Инсталляция изображает полуобрушенное здание. На уровне третьего этажа в комнате, от которой осталось две стены, висит едва заметная, но настоящая картина Малевича. Здание и бутафорские обломки сделаны из пенопласта и пластика. Это мне нравится и я хочу сфотографироваться для Инсты.

– Вон там картина Малевича, – показывает он.

– Да, я заметила. Сфоткай меня так, чтобы весь дом был виден.

Он послушно берет смартфон и ждет, разглядывая, как я намазываю губы увлажняющей помадой и облизываюсь. Я встаю под прицел смартфона. Он целится и делает несколько снимков.

Мы собираемся в изогнутый коридор, ведущий к продолжению осмотра и он пытается направить меня туда за талию. «Не вздумай делать это» – думаю я. Кончики его пальцев проскальзывают по моей талии. После посвященной Николаю I выставки начинается разговор о прошлом.

– Я хотел бы жить в XIX столетии. Где-нибудь в 80-90-е годы. Мне близки нормы викторианской морали, – говорит он.

– Не забудь взять с собой вагон антибиотиков, – говорю я.

– Это точно. Чтобы от чахотки не умереть. Но, за вычетом отсутствия антибиотиков, дисциплина в обществе того времени мне импонирует. Типа семейные ценности, но со строгими границами между людьми, – рассказывает он.

– Я с тобой согласна, – говорю я, когда мы заходим в зал со скульптурами. – Люди в браке тогда соблюдали личные границы. Отдельные спальни для мужа и жены – это прекрасно.

– Конечно. И туалеты тоже отдельно. Так и зае… задо… так быстро не надоесть друг другу, – говорит он.

– Пары которые сидят буквально на одном унитазе и совсем теряют границы личного пространства – это омерзительно, – злобно говорю я, пока мы разглядываем очередную современную скульптуру, напоминающую унитаз.

– Это финал слияния. Мне тоже претит. Виртуальная сторона – одна страница на двоих, – кивает он. – А ты живешь одна?

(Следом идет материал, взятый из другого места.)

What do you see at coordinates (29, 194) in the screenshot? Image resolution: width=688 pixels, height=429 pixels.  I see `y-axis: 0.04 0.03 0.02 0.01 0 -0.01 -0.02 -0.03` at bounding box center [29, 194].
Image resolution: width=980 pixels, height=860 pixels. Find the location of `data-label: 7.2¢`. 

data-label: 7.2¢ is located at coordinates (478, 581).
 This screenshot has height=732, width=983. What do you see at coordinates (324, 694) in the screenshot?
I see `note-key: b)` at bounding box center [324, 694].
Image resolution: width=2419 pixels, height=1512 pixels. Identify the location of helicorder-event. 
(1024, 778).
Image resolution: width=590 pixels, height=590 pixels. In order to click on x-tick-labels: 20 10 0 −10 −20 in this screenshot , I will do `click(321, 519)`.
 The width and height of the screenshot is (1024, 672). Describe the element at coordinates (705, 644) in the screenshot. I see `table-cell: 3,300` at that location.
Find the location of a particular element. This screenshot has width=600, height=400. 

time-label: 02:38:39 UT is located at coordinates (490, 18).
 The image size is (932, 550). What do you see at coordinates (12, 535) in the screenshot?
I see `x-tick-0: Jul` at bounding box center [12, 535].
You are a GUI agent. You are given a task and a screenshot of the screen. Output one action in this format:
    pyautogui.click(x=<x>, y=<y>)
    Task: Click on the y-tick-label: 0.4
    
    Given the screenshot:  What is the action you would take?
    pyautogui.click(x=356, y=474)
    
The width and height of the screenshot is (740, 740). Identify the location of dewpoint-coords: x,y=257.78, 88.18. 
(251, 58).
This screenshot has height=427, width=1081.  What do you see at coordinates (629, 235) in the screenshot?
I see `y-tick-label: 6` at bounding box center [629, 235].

– Аааах. Как красиво! – восклицаю я, не отвечая и на миг отвлекаясь от мрачных мыслей. Я смотрю на костюмы в витрине. У пиджака очень широкие лацканы. Здесь выставлены вещи середины XX века.

– Вот! Я это очень люблю, – я ускоряю шаг, отрываясь от маньяка и почти бегом подхожу к витринам с одеждой. – Мода 40-х. Как в моем любимом фильме «Китайский квартал». Там все такое красивое, такое прекрасное, такое стильное, – перечисляю я, любуясь на одежду.

– Эээ. Я обожаю «Китайский квартал», – говорит он задыхаясь.

Я чувствую, что ему не хватает слов, чтобы выразить отношение к этому шедевру, к его пересохшей реке в желтой пустыне, к механизму сюжета, идущего точным ходом карманных часов, раздавленных автомобилем близ калифорнийского пляжа, где шумит море, в котором так много зеленой воды, но нет ни капли для душистых апельсиновых садов в долине.

– Потрясающий неонуар, – только и говорит он, – абсолютно блестящие диалоги, костюмы, сюжетные ходы, образующие тончайшую и изящную конструкцию. Сейчас так не снимают.

– Точно, – отмахиваюсь я, поглощенная разглядыванием бриллиантового колье. Я встретила первого человека в моей жизни, смотревшего редкий фильм, который мне очень нравится – ну и что? Ему явно больше 15-ти и в нашем возрасте не очень умно кичиться тем, что создано другими людьми, но выражает твою индивидуальность.

Мы возвращаемся в XIX век.

– У Ренуара ручки коротенькие обычно, – говорит он, тыкая пальцем в одну из картин.

– На картинах? – сощурившись, я приглядываюсь. Пытаясь рассчитать длину рук, я поднимаю руку и кручу ее перед собой как Терминатрикс Т-Х, когда у нее сломалось основное оружие и она переключилась на огнемет вместо плазменной пушки.

– Ну да. Эээмм… Видишь? Посмотри на локоть. Слишком короткая ручка у мужика. Да и у девушки тоже, – он показывает на ростовые портреты мужчины и женщины, стоящих на лестнице, – а теперь, – он хватает меня за руку, я искоса смотрю за этим, но решаю не сопротивляться, и он опускает мою руку вдоль моего тела.